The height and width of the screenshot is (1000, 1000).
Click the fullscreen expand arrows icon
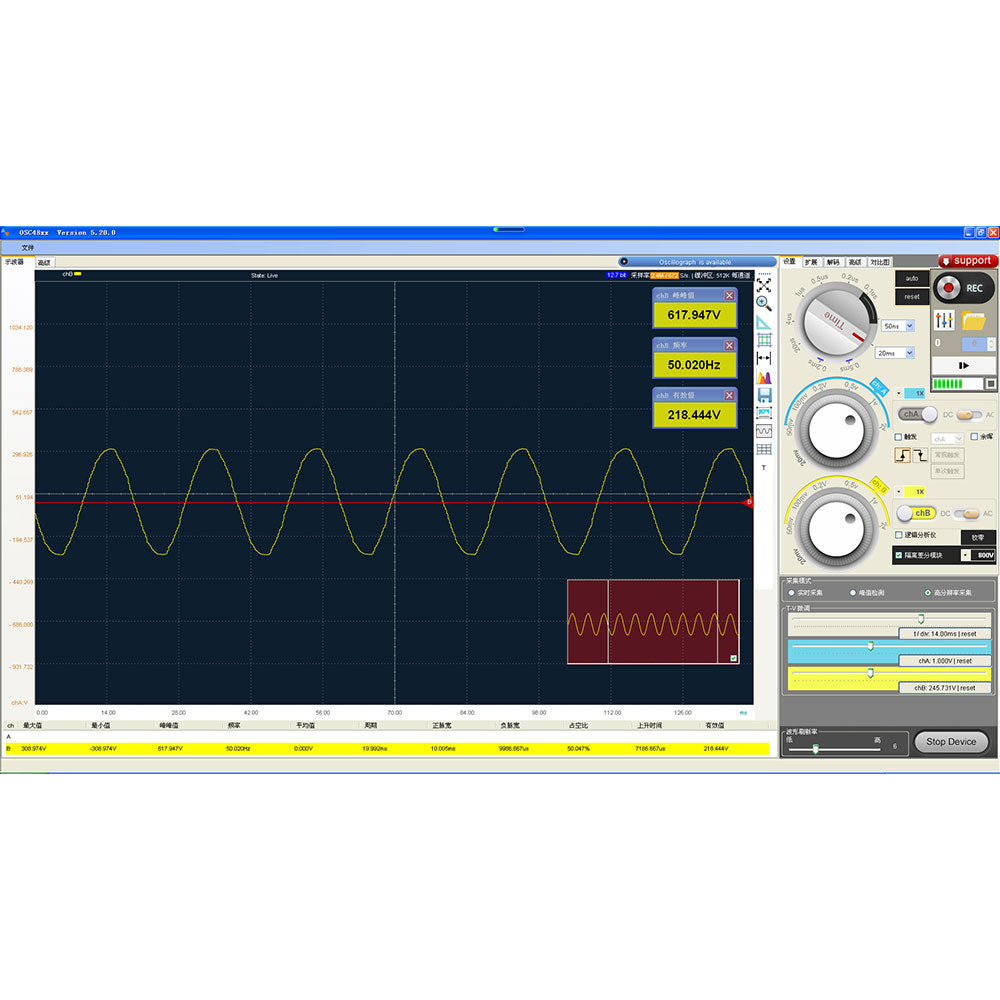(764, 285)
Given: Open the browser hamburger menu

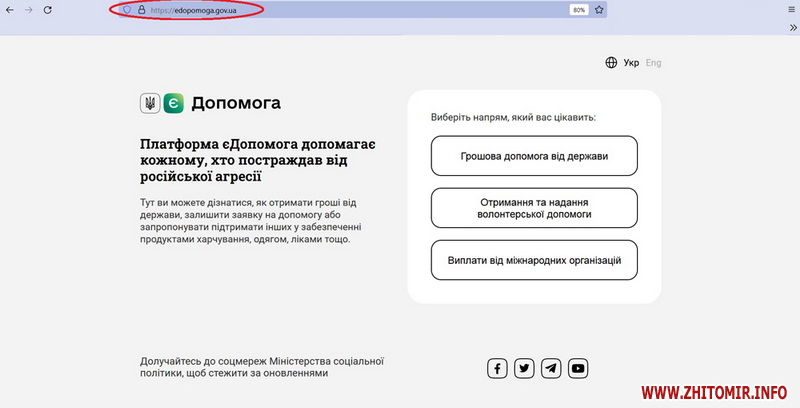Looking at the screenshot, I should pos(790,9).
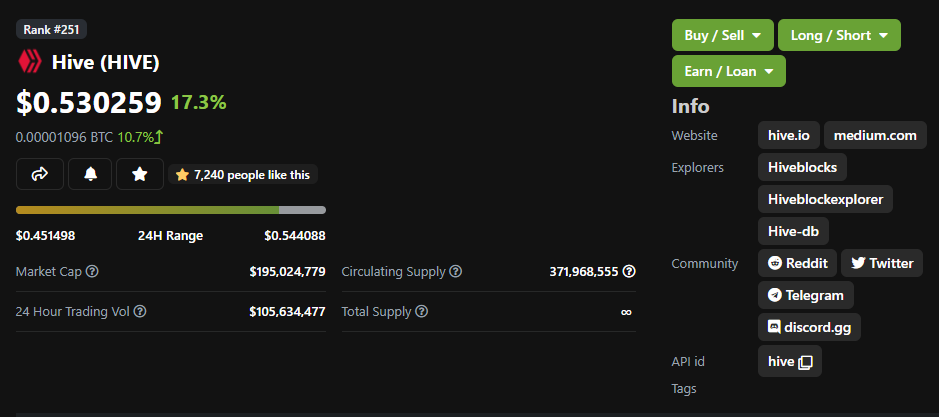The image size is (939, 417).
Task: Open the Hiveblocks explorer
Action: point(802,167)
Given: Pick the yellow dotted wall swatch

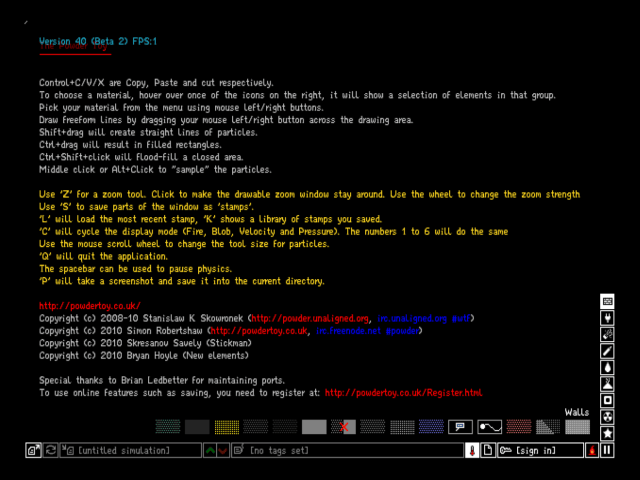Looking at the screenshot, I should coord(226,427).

====

Task requirements
Retype, word for word, only the lines from the line with "Click the fullscreen expand arrows icon" to the final line of the listing above; the pictures do not belong in the copy.

Your response
Click the fullscreen expand arrows icon
(764, 285)
Given: Open the browser hamburger menu

Looking at the screenshot, I should pos(790,9).
The image size is (939, 417).
Task: Open the Hiveblocks explorer
Action: point(802,167)
Given: Pick the yellow dotted wall swatch

Looking at the screenshot, I should coord(226,427).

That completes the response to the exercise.